• _GOAL OF THE EXERCISE_:
Copy verbatim the block of lines in the entries below whose first line contains "Click the globe icon next to besti.edu.cn" and whose last line contains "Task: Insert an image into the question field". Leave out all other lines.

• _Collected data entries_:
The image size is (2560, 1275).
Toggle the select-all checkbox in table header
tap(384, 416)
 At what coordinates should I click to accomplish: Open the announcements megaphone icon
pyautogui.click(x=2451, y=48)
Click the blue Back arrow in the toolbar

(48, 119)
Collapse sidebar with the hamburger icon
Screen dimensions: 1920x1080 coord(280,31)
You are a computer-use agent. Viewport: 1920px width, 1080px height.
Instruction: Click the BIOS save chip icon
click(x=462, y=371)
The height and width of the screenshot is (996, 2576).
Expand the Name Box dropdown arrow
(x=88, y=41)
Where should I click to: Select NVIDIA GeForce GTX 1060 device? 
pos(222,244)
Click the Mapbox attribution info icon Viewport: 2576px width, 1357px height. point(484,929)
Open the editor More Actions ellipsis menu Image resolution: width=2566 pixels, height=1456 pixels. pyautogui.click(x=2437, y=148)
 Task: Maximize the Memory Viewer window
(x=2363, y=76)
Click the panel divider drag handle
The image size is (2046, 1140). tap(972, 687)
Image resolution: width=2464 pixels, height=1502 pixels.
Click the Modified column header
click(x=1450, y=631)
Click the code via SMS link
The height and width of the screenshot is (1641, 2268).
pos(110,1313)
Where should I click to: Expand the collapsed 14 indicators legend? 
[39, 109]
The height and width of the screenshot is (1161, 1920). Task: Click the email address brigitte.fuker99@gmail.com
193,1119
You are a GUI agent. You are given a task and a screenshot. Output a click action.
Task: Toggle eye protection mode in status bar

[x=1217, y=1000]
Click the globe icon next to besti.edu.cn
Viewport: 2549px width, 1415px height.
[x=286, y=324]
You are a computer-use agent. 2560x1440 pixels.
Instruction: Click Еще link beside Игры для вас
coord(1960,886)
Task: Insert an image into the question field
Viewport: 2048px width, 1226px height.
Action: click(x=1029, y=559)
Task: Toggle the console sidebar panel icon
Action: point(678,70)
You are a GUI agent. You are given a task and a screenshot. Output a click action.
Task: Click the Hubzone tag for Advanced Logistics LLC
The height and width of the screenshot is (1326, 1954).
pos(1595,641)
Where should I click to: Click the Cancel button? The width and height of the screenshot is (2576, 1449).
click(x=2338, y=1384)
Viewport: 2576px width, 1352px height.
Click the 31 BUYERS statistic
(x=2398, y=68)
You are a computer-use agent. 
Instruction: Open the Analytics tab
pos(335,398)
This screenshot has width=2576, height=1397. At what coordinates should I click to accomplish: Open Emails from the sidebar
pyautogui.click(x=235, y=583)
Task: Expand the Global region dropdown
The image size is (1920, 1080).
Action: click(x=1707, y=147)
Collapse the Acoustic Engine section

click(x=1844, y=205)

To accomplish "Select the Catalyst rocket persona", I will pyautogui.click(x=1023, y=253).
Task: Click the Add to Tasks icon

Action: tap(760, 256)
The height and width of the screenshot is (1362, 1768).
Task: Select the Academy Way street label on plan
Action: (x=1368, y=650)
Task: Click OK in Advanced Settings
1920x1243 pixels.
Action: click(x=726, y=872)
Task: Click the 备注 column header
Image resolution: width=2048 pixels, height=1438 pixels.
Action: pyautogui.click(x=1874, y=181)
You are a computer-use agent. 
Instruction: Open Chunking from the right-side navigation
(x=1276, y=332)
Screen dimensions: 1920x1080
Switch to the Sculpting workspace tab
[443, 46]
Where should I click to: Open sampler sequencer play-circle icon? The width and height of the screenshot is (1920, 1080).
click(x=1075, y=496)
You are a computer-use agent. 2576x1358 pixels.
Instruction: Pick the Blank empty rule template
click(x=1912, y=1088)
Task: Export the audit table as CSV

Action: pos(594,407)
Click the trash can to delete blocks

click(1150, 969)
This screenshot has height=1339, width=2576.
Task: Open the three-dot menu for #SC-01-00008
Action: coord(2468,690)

• _RESPONSE TO THE EXERCISE_:
Click the globe icon next to besti.edu.cn
Viewport: 2549px width, 1415px height.
[x=286, y=324]
You are a computer-use agent. 2560x1440 pixels.
Instruction: Click Еще link beside Игры для вас
coord(1960,886)
Task: Insert an image into the question field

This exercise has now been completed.